● **About this task**:
Below are entries. Copy exactly the lines running from the line that holds "The image size is (468, 292)." to the line that holds "Task: Select the Focus: AI", with both ends included.

● **Recorded information**:
===============

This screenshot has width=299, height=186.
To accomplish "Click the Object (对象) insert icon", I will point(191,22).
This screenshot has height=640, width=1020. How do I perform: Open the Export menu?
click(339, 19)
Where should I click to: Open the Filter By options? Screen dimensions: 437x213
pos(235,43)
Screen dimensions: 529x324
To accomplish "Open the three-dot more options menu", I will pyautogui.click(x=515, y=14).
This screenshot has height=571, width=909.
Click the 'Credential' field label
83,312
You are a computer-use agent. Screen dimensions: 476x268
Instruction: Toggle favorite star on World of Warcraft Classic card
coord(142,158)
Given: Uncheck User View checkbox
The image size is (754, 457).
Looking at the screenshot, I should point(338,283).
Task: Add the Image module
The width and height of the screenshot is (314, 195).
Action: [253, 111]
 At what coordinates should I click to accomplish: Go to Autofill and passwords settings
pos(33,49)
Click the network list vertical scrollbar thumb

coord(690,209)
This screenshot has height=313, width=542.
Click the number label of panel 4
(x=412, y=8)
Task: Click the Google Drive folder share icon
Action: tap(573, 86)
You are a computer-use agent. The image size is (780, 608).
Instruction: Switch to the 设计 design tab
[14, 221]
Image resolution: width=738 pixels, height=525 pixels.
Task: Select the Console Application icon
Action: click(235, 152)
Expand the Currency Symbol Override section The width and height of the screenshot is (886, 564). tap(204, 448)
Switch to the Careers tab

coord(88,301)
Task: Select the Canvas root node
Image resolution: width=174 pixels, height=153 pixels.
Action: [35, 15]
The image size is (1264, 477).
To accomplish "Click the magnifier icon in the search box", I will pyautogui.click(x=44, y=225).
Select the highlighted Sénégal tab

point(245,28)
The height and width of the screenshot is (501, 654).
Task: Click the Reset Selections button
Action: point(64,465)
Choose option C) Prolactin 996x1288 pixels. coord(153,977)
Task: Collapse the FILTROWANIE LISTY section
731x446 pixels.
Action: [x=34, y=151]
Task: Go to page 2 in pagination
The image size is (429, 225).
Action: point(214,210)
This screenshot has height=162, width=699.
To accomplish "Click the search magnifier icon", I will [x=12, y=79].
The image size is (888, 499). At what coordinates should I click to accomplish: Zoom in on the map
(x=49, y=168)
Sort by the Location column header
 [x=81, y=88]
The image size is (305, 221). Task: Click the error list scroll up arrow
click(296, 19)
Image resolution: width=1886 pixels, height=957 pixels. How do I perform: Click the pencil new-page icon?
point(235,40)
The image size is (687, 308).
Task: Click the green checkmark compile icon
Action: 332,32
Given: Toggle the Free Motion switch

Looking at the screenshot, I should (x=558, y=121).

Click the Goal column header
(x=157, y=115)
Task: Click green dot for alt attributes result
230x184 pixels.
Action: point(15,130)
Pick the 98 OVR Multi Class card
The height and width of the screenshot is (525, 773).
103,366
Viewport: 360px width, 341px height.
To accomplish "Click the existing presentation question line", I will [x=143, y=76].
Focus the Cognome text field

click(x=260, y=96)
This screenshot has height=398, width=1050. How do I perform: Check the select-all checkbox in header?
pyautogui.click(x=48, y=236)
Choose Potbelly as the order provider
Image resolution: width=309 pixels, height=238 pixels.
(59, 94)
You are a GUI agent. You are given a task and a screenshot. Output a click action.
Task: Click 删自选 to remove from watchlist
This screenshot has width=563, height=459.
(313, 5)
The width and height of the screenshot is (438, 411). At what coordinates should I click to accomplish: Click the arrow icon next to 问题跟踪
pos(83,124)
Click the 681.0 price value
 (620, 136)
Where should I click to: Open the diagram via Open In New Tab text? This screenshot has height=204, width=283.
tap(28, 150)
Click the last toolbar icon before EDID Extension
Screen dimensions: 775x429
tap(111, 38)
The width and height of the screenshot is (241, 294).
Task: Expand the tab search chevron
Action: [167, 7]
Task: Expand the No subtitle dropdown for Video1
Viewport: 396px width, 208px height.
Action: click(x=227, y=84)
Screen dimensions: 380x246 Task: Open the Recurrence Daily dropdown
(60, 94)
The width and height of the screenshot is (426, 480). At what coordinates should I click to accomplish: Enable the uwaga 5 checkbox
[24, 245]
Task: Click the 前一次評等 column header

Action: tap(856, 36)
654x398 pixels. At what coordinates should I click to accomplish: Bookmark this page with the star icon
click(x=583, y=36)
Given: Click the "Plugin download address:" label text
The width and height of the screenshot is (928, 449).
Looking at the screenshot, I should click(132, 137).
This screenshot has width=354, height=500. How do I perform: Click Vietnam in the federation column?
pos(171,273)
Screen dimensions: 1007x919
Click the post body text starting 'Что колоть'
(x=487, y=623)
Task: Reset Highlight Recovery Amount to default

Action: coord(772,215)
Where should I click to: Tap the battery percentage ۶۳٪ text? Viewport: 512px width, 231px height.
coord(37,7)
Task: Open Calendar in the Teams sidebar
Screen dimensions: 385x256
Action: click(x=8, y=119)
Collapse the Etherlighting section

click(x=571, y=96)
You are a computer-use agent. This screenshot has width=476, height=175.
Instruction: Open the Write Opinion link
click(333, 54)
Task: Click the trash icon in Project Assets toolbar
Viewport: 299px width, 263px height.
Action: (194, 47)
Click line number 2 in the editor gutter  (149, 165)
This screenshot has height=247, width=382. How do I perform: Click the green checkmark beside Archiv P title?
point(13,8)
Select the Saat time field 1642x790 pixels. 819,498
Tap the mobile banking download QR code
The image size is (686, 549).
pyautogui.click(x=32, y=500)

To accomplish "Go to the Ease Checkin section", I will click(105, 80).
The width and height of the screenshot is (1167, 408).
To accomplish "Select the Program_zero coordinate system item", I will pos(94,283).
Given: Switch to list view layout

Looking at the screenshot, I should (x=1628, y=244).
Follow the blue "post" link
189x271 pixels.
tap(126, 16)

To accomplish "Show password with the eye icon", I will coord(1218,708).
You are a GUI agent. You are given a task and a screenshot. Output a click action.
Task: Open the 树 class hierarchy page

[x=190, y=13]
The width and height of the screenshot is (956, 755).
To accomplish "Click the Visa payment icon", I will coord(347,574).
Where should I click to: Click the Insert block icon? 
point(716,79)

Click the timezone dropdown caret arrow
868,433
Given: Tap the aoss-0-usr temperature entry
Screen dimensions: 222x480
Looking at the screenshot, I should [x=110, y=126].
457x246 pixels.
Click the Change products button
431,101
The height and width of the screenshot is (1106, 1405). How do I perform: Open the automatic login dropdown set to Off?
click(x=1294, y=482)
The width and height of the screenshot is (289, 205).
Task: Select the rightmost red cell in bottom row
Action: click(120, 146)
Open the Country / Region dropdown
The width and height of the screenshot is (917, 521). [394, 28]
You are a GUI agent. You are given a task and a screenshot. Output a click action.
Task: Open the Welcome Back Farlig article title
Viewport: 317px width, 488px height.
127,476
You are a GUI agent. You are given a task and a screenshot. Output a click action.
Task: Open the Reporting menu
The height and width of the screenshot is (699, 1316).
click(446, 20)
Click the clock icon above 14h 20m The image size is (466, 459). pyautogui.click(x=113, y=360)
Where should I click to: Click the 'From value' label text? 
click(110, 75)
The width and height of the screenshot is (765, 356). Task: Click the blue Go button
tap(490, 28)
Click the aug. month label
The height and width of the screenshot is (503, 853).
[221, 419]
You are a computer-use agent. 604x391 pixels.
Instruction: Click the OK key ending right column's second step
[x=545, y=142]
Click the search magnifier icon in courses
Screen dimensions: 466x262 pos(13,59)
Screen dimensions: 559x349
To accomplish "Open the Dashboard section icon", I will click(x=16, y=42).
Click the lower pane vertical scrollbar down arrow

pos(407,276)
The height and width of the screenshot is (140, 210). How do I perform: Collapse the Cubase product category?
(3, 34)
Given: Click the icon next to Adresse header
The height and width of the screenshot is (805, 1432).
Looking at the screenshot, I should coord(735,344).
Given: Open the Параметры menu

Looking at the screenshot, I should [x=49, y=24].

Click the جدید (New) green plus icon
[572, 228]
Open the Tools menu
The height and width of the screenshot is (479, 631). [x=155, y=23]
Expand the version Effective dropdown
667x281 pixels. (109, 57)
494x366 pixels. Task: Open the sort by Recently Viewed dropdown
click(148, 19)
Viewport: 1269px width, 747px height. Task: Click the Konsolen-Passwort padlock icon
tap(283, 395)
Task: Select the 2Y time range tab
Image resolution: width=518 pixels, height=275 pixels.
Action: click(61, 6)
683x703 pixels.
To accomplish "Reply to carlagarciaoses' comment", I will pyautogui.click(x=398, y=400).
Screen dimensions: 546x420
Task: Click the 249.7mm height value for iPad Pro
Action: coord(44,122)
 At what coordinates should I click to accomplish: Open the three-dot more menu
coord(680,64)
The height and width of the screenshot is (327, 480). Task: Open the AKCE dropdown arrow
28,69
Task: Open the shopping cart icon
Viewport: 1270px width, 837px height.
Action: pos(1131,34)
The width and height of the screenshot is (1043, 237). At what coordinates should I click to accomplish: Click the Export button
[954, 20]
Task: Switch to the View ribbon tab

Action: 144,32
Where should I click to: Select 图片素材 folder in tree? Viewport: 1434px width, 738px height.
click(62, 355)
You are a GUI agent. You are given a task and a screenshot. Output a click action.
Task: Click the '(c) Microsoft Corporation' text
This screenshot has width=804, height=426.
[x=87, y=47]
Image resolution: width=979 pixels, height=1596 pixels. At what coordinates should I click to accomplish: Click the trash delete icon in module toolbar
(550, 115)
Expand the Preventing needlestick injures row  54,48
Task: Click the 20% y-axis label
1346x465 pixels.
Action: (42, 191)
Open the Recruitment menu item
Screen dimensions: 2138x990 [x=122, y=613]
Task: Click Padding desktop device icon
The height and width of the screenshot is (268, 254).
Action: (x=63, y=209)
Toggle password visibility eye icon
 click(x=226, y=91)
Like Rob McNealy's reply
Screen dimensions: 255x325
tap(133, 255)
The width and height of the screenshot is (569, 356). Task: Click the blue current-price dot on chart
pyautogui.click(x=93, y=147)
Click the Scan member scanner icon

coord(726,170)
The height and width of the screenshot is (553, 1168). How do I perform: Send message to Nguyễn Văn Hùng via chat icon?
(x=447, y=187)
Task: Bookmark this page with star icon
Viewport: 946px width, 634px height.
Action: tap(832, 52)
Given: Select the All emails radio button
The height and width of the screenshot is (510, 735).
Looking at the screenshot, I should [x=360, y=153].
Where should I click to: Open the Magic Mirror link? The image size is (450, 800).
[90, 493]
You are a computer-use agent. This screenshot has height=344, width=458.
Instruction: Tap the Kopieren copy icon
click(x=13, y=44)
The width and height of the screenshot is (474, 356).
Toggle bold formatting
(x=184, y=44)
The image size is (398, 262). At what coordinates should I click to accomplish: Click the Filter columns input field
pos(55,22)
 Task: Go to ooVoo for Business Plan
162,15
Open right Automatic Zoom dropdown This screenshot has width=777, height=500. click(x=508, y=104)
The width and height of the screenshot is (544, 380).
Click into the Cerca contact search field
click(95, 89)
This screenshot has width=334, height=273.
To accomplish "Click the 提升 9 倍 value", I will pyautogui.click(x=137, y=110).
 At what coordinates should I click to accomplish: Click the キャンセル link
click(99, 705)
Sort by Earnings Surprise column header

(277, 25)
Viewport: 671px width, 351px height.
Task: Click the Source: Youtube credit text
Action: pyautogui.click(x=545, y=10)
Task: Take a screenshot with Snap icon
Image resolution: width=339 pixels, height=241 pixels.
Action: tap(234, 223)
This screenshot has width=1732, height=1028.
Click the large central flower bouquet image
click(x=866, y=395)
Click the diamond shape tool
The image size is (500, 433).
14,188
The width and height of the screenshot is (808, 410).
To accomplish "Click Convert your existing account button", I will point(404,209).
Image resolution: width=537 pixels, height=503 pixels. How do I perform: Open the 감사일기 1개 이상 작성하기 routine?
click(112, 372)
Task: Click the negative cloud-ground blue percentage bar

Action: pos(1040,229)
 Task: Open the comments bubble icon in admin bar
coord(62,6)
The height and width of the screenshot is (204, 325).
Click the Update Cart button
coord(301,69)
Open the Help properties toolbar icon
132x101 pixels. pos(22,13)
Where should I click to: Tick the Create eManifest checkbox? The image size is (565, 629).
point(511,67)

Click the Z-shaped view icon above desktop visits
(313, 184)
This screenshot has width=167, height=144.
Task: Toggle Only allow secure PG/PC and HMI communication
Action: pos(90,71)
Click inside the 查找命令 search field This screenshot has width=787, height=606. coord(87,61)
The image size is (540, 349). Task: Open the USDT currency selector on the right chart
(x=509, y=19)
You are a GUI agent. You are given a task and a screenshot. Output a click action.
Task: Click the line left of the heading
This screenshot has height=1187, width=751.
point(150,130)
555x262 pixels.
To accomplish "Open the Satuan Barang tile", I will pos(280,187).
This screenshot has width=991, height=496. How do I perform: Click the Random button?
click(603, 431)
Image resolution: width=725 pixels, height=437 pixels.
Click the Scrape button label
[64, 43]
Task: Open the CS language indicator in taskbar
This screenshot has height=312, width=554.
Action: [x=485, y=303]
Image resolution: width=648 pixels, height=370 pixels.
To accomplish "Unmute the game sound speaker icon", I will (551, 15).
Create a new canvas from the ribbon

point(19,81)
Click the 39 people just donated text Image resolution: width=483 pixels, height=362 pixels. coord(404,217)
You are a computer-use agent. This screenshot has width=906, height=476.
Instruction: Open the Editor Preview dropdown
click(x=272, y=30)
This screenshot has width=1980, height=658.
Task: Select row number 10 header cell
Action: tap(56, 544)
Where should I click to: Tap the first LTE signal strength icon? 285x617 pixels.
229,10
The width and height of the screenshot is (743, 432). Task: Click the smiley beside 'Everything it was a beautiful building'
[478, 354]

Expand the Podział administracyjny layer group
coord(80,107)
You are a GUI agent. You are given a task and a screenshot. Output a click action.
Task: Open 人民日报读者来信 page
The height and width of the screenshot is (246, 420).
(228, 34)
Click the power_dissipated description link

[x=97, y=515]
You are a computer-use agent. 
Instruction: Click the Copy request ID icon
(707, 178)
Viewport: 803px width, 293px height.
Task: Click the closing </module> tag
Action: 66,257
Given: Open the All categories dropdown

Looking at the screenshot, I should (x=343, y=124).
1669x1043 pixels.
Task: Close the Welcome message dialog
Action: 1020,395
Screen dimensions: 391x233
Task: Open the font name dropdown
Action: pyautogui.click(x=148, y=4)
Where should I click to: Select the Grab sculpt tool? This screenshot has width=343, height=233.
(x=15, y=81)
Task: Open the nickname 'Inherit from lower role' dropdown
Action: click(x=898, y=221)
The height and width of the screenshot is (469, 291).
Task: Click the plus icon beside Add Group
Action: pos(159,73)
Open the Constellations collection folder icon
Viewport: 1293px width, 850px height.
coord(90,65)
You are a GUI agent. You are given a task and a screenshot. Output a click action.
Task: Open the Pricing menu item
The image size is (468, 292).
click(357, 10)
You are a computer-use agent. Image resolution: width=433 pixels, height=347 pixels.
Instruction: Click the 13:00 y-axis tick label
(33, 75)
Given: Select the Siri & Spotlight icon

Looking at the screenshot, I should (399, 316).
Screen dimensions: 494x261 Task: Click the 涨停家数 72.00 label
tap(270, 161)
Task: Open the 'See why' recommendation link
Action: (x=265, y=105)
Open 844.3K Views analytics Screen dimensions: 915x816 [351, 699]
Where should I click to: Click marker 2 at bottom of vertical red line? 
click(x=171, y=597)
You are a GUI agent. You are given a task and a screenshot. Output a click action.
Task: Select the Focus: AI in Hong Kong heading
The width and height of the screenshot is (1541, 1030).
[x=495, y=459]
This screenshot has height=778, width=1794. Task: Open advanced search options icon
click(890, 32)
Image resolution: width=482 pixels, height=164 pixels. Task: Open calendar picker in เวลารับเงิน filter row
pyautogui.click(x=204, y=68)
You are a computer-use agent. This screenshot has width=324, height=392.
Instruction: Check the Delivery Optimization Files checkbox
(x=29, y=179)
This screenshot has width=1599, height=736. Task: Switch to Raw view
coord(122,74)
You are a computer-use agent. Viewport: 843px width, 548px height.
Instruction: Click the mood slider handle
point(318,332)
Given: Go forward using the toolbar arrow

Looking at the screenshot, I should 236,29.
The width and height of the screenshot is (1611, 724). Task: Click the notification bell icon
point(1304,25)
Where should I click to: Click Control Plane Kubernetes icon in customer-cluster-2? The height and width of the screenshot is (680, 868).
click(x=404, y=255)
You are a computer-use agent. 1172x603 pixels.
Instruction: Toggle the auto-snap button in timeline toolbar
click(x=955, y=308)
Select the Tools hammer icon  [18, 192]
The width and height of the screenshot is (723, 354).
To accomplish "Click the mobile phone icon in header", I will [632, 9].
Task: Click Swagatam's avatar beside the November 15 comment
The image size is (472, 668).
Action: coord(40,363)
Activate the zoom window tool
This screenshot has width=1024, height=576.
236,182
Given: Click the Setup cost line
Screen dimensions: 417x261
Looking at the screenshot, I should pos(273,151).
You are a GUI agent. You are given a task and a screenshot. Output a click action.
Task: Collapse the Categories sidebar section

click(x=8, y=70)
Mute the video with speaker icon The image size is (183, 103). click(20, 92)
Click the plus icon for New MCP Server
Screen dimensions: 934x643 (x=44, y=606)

===============

● **Task result**:
The image size is (468, 292).
click(357, 10)
You are a computer-use agent. Image resolution: width=433 pixels, height=347 pixels.
Instruction: Click the 13:00 y-axis tick label
(33, 75)
Given: Select the Siri & Spotlight icon

Looking at the screenshot, I should (399, 316).
Screen dimensions: 494x261 Task: Click the 涨停家数 72.00 label
tap(270, 161)
Task: Open the 'See why' recommendation link
Action: (x=265, y=105)
Open 844.3K Views analytics Screen dimensions: 915x816 [351, 699]
Where should I click to: Click marker 2 at bottom of vertical red line? 
click(x=171, y=597)
You are a GUI agent. You are given a task and a screenshot. Output a click action.
Task: Select the Focus: AI in Hong Kong heading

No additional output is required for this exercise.